Light at the end of the tunnel
A retired policeman has given a lead on an underground network of tunnels under Newark.
Experts have been trying to work out whether a subterranean network exists beneath the town.
Trent and Peak Archaeology examined a forgotten cellar in the Curtain Mill shop, Cartergate. They lifted carpet and chipboard behind the shop counter to reveal a trap-door that hadn’t been opened for 40 years.
When it was opened the group discovered the cellar had been partly filled with renovation waste, and what is believed to be access to a tunnel.
Breeze blocks sealed what was thought to be the tunnel entrance, but the group was able to explore the cellar.
A copy of the Newark Advertiser from February 2, 1974 and a gas meter reading from November 1973 were found, which may give a clue as to when the tunnel was sealed.
While the group couldn’t enter the tunnel, it established that its position matched the account of retired police constable, Geoff Greaves.
Mr Greaves, 83, used to live at the New White Hart pub — now Curtain Mill — at 7 Cartergate, when his father, Harry Stanley Greaves, was landlord.
“My childhood memory is of playing in the cellar as a boy and helping my father fill bottles down there,” said Mr Greaves. “There was an archway and a darkness beyond it. I used to imagine that something would walk out of there.
“I never dared to venture down there myself but one day my father, mother, a family friend and I were in the cellar and my father, armed with a torch, went inside.

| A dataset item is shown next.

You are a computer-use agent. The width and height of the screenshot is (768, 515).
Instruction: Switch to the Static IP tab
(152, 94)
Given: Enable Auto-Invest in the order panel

“We shouted back and forth to make sure he was ok, but he didn’t reappear for ten minutes.
“He said he had reached a point where he could not go any further because of a collapse.

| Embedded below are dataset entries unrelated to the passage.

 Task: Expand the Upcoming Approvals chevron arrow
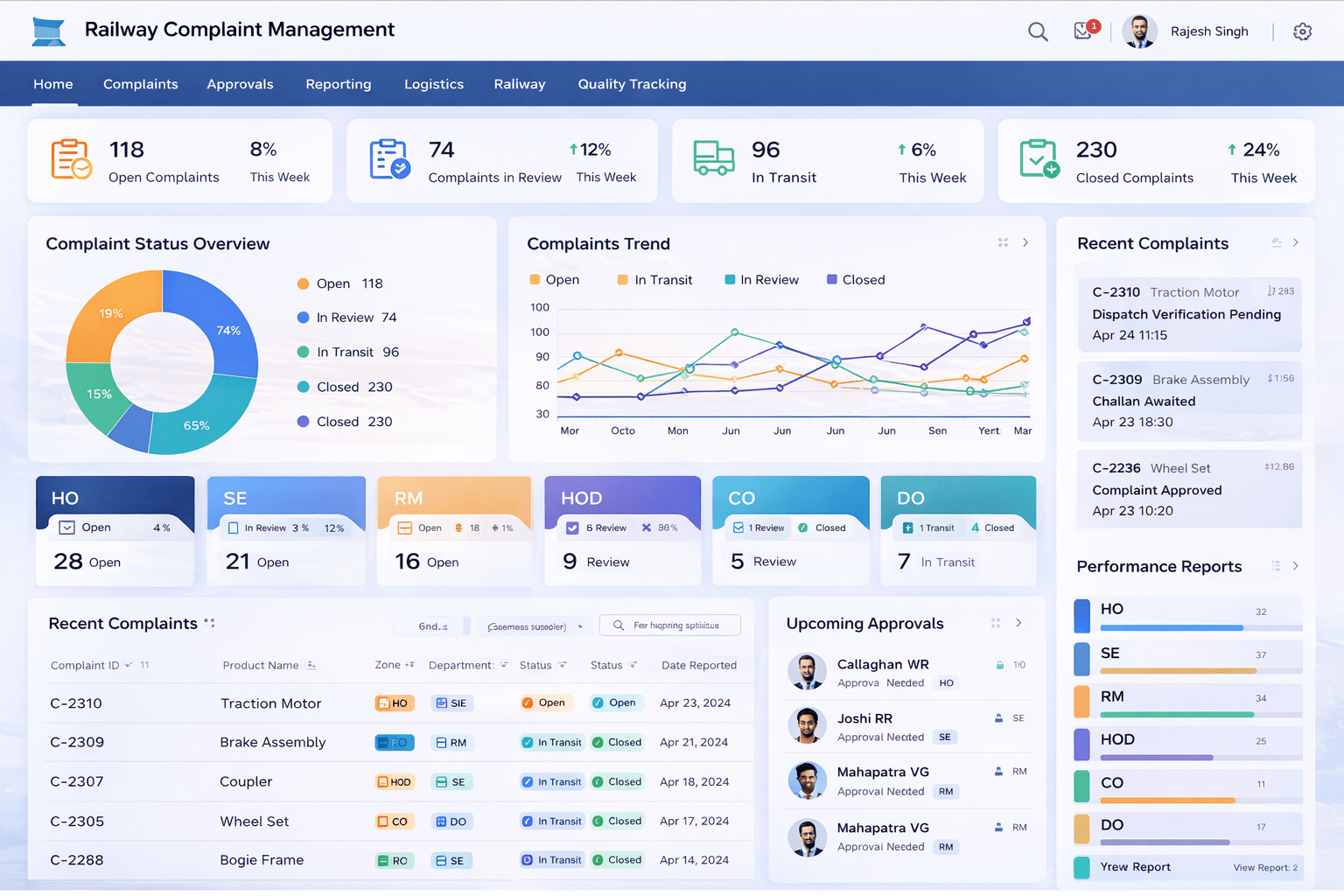tap(1018, 623)
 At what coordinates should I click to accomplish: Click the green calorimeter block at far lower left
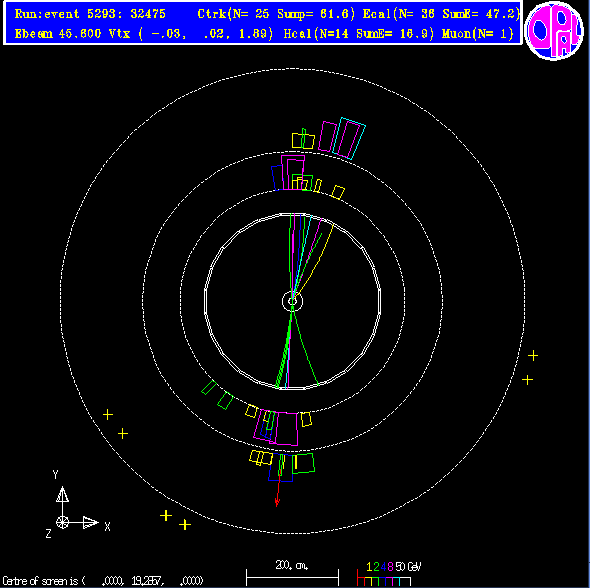pyautogui.click(x=209, y=387)
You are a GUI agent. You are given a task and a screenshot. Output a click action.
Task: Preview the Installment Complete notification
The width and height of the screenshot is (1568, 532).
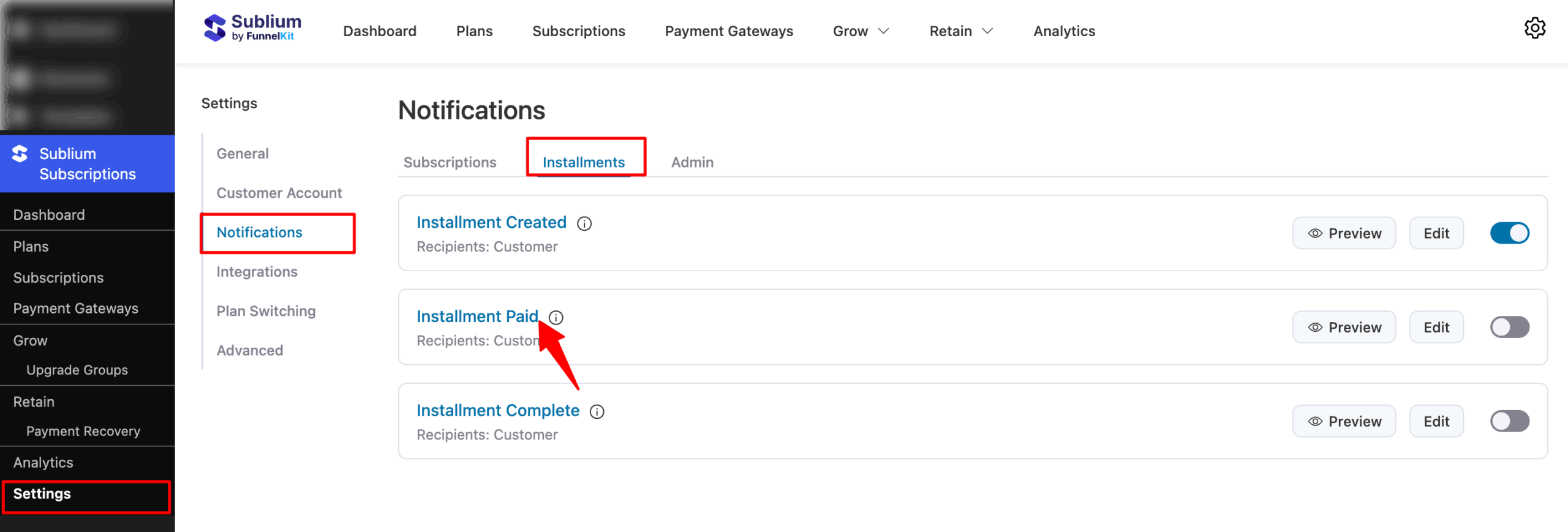[1344, 421]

“I was a boy at the time and didn’t realise there would be any significance attached to it, but now I’m convinced that if a man was gone for ten minutes there must be a tunnel.”
The tunnel is believed to extend across Cartergate and up The Arcade, towards the Market Place.

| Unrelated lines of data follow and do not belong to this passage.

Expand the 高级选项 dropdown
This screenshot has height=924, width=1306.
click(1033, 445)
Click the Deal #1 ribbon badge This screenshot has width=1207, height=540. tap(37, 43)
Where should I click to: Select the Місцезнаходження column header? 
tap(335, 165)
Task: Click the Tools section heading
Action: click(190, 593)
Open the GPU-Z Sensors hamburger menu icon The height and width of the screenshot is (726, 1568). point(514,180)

Mr Greaves, now of Worksop, said the walk down the tunnel became the talk of the New White Hart. It was suggested it had been dug during the Civil War for people to pass between the pub and Newark Castle.
Mr Greaves is among people who have shared stories of tunnels with Newark and Sherwood District Council, which is leading the project.
The owner of the Curtain Mill, Theresa Miller, said: “We knew there was a pub here previously and assumed it led to the beer cellar.
“No-one had dared to lift the trapdoor over concerns about what might have been there.”
The results of a ground-penetrating radar survey of the Market Place could be revealed tomorrow.